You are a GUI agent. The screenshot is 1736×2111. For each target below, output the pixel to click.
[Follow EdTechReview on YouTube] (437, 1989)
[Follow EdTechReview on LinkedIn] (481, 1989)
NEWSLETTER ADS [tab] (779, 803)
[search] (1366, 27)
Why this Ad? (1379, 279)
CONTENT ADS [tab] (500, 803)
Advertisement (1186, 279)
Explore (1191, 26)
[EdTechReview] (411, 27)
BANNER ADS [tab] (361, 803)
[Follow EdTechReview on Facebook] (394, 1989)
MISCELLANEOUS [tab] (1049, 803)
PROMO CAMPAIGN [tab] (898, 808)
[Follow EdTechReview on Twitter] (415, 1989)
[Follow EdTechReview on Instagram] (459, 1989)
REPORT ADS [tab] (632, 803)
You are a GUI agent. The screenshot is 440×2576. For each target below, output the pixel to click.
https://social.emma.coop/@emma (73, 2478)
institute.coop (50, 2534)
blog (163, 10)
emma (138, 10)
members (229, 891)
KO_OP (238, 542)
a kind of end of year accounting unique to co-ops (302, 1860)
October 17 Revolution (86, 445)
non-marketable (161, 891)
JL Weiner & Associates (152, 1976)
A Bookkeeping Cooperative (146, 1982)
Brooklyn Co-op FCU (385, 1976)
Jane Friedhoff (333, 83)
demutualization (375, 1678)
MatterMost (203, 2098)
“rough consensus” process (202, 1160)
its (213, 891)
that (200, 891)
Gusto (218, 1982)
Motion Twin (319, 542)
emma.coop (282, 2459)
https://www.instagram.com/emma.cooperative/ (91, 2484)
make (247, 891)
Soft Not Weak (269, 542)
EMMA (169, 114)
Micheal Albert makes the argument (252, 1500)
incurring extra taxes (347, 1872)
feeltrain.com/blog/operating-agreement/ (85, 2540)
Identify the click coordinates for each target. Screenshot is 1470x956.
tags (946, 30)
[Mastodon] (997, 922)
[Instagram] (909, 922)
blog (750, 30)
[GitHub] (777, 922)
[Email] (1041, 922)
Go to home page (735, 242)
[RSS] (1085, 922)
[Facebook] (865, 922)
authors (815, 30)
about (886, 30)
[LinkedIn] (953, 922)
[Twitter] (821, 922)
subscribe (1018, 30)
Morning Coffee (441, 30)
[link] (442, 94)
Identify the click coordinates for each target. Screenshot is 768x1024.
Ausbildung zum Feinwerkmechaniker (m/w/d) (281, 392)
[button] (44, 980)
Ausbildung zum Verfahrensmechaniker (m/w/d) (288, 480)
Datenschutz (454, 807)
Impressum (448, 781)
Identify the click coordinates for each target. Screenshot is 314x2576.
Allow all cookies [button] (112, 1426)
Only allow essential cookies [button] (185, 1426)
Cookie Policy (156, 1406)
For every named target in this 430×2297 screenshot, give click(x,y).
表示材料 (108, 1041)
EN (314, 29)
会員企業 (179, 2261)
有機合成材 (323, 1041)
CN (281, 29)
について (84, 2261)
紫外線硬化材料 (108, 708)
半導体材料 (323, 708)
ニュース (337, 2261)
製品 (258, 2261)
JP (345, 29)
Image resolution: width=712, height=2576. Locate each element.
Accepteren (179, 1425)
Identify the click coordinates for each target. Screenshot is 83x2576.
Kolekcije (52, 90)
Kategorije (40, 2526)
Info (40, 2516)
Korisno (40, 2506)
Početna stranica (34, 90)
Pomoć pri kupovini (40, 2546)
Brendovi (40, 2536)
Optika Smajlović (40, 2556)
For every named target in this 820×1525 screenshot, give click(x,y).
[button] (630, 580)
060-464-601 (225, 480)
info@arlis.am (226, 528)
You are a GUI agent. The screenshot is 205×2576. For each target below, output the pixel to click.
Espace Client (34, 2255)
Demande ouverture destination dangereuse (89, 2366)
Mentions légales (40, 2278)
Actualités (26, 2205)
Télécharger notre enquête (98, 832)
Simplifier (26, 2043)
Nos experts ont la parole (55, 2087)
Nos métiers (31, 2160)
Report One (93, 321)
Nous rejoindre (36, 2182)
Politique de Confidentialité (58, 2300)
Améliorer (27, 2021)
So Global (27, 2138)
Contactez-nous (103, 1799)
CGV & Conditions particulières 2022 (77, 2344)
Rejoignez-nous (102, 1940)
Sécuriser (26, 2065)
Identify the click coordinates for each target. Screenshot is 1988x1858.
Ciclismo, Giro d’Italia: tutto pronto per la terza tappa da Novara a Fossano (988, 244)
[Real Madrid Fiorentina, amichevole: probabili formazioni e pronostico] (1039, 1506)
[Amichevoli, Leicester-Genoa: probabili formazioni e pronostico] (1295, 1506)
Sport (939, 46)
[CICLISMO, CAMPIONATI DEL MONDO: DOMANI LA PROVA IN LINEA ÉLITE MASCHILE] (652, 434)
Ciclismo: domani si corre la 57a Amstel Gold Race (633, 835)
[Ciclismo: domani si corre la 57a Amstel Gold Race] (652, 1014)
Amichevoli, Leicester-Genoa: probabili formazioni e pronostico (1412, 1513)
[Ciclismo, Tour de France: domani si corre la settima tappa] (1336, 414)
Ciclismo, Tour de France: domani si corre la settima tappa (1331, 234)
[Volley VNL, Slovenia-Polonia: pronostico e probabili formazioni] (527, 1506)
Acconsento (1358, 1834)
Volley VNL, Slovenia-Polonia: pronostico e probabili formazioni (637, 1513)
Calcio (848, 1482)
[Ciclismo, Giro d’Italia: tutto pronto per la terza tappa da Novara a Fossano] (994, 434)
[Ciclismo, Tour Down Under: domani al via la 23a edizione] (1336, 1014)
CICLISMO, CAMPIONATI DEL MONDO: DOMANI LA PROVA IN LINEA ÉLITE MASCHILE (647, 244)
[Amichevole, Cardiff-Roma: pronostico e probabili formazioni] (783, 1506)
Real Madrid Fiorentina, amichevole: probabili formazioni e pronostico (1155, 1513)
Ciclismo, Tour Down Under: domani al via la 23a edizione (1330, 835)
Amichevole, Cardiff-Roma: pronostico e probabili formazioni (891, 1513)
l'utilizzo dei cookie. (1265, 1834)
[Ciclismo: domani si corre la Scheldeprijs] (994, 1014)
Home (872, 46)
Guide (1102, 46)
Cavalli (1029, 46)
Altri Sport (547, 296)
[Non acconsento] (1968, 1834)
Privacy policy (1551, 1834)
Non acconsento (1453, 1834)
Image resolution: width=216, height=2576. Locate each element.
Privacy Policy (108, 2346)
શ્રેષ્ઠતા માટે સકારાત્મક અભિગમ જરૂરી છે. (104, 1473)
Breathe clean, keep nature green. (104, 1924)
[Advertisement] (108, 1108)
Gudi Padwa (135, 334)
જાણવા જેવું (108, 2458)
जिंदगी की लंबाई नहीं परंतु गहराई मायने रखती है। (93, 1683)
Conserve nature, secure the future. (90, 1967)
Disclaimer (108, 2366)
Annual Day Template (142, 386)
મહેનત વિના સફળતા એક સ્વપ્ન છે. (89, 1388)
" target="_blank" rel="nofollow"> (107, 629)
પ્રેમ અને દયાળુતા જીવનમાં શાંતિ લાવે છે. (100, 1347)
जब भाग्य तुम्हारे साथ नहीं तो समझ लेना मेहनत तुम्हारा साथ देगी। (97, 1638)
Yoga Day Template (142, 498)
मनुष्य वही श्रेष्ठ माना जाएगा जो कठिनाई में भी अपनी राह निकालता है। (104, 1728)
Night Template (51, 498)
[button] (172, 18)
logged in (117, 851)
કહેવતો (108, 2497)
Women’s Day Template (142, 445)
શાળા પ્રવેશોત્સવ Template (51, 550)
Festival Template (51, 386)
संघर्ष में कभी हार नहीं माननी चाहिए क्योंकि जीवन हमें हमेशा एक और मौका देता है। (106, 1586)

ASSIGNMENT — Reproduce only the lines above spanning from the line containing "CGV & Conditions" through the line containing "Acconsento (1358, 1834)", word for word.

REPLY —
CGV & Conditions particulières 2022 (77, 2344)
Rejoignez-nous (102, 1940)
Sécuriser (26, 2065)
Identify the click coordinates for each target. Screenshot is 1988x1858.
Ciclismo, Giro d’Italia: tutto pronto per la terza tappa da Novara a Fossano (988, 244)
[Real Madrid Fiorentina, amichevole: probabili formazioni e pronostico] (1039, 1506)
[Amichevoli, Leicester-Genoa: probabili formazioni e pronostico] (1295, 1506)
Sport (939, 46)
[CICLISMO, CAMPIONATI DEL MONDO: DOMANI LA PROVA IN LINEA ÉLITE MASCHILE] (652, 434)
Ciclismo: domani si corre la 57a Amstel Gold Race (633, 835)
[Ciclismo: domani si corre la 57a Amstel Gold Race] (652, 1014)
Amichevoli, Leicester-Genoa: probabili formazioni e pronostico (1412, 1513)
[Ciclismo, Tour de France: domani si corre la settima tappa] (1336, 414)
Ciclismo, Tour de France: domani si corre la settima tappa (1331, 234)
[Volley VNL, Slovenia-Polonia: pronostico e probabili formazioni] (527, 1506)
Acconsento (1358, 1834)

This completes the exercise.